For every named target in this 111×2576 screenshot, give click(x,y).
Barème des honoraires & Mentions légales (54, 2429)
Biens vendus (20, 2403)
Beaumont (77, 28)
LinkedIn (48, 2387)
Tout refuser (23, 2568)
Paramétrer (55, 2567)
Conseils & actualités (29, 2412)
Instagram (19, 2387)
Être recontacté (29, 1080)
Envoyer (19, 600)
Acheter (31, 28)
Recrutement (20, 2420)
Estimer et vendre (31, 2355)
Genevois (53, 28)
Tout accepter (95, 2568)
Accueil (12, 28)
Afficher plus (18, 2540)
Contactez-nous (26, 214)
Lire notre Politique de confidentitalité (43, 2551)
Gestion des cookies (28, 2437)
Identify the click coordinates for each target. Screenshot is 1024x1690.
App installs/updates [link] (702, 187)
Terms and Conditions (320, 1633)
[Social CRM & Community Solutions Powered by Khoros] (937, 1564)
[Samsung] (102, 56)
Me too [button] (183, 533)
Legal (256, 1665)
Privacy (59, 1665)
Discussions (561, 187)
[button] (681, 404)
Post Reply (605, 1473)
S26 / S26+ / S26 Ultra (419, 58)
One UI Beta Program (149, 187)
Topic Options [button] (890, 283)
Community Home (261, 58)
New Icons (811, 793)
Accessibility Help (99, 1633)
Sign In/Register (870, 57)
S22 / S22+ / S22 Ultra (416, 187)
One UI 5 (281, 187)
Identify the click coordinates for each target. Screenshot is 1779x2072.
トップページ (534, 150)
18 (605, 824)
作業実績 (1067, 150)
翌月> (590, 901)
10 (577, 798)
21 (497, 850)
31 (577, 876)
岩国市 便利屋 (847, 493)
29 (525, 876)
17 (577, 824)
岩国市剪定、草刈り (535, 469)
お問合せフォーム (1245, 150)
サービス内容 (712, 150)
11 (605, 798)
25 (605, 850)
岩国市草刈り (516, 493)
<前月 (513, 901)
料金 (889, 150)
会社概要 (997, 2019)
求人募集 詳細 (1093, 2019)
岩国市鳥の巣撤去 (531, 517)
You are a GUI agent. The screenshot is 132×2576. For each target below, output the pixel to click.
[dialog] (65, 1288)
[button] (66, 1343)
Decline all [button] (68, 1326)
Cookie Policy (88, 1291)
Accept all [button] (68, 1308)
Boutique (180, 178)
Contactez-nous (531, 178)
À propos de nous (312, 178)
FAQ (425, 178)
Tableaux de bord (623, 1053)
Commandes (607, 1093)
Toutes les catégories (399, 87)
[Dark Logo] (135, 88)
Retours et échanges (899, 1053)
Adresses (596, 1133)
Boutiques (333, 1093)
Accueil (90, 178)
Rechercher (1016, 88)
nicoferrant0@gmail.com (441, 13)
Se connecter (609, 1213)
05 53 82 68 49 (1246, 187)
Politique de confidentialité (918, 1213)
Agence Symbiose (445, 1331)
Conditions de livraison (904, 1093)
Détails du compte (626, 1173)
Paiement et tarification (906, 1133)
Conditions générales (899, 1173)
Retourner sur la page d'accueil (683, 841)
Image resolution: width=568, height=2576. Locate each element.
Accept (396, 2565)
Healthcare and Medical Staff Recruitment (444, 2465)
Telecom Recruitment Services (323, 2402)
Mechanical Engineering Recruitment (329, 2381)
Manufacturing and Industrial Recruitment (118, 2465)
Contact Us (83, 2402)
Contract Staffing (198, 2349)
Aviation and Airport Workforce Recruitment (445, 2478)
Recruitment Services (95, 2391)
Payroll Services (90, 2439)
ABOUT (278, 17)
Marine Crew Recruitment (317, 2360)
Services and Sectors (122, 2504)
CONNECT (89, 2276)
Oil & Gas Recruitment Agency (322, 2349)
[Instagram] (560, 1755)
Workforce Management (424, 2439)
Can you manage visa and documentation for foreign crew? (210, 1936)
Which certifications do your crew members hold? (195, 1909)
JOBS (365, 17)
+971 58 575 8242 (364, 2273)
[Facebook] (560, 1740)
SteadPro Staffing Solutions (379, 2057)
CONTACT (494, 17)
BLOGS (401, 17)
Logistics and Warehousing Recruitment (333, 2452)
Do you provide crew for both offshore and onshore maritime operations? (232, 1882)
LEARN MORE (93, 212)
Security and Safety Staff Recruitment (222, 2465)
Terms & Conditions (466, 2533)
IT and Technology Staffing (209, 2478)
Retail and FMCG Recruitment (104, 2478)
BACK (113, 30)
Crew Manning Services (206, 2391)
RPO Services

- - -

**What to do:**
A word-for-word copy of the lines above from the one with "Accessibility Help (99, 1633)" through the one with "Détails du compte (626, 1173)", inclusive, is the only output wanted.

**Solution for this task:**
Accessibility Help (99, 1633)
Sign In/Register (870, 57)
S22 / S22+ / S22 Ultra (416, 187)
One UI 5 (281, 187)
Identify the click coordinates for each target. Screenshot is 1779x2072.
トップページ (534, 150)
18 (605, 824)
作業実績 (1067, 150)
翌月> (590, 901)
10 (577, 798)
21 (497, 850)
31 (577, 876)
岩国市 便利屋 (847, 493)
29 (525, 876)
17 (577, 824)
岩国市剪定、草刈り (535, 469)
お問合せフォーム (1245, 150)
サービス内容 (712, 150)
11 (605, 798)
25 (605, 850)
岩国市草刈り (516, 493)
<前月 (513, 901)
料金 (889, 150)
会社概要 (997, 2019)
求人募集 詳細 (1093, 2019)
岩国市鳥の巣撤去 (531, 517)
You are a GUI agent. The screenshot is 132×2576. For each target below, output the pixel to click.
[dialog] (65, 1288)
[button] (66, 1343)
Decline all [button] (68, 1326)
Cookie Policy (88, 1291)
Accept all [button] (68, 1308)
Boutique (180, 178)
Contactez-nous (531, 178)
À propos de nous (312, 178)
FAQ (425, 178)
Tableaux de bord (623, 1053)
Commandes (607, 1093)
Toutes les catégories (399, 87)
[Dark Logo] (135, 88)
Retours et échanges (899, 1053)
Adresses (596, 1133)
Boutiques (333, 1093)
Accueil (90, 178)
Rechercher (1016, 88)
nicoferrant0@gmail.com (441, 13)
Se connecter (609, 1213)
05 53 82 68 49 (1246, 187)
Politique de confidentialité (918, 1213)
Agence Symbiose (445, 1331)
Conditions de livraison (904, 1093)
Détails du compte (626, 1173)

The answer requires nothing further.